Some portions of the description that follows are presented in terms of symbolic representations of non-transitory signal operations that are stored within a computer memory. These descriptions and illustrations are used by those skilled in the data processing arts to most effectively convey the substance of their work to others skilled in the art. These operations are typically those requiring physical manipulations of physical quantities. Usually, though not necessarily, these quantities may take the form of electrical, magnetic, or optical signals capable of being stored, transferred, combined, compared, and otherwise manipulated. It has proven convenient at times, principally for reasons of common usage, to refer to these signals as bits, values, elements, symbols, characters, terms, numbers, or the like.

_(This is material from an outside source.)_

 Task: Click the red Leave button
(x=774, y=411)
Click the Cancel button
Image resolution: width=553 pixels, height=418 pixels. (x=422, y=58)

Furthermore, some arrangements of steps requiring physical manipulations of physical quantities may sometimes be referred to as modules or code devices for convenience without loss of generality.
However, that all of these and similar terms are to be associated with the appropriate physical quantities and are merely convenient labels applied to these quantities. Unless specifically stated otherwise as apparent from the following discussions, it is appreciated that throughout the specification discussions utilizing terms such as "processing" or "computing" or "calculating" or "determining" or "displaying" or the like, refer to the action and processes of a computer system, or similar electronic computing device, that manipulates and transforms data represented as physical (electronic) quantities within the computer system memories or registers or other such information storage, transmission or display devices. Portions of the present disclosure include processes and instructions that may be implemented in software, firmware, or hardware, and when implemented in software, may be downloaded to reside on and be operated from different platforms used by a variety of operating systems.
The present disclosure also relates to apparatus for performing the operations herein. The apparatus may be specially constructed for the required purposes, or it may comprise a general purpose computer selectively activated or reconfigured by a computer program stored in the computer. Such a computer program may be stored in a computer readable storage medium, such as, but is not limited to, any type of disk including floppy disks, optical disks, CD-ROMs, magnetic-optical disks, read-only memories (ROMs), Random Access Memories (RAMs), EPROMs, EEPROMs, magnetic or optical cards, Application Specific Integrated Circuits (ASICs), or any type of media suitable for storing electronic instructions, and each coupled to a computer system bus. Further, the computer mentioned in the specification may include a single processor, or may be an architecture that employs a multiple processor design to increase computing power.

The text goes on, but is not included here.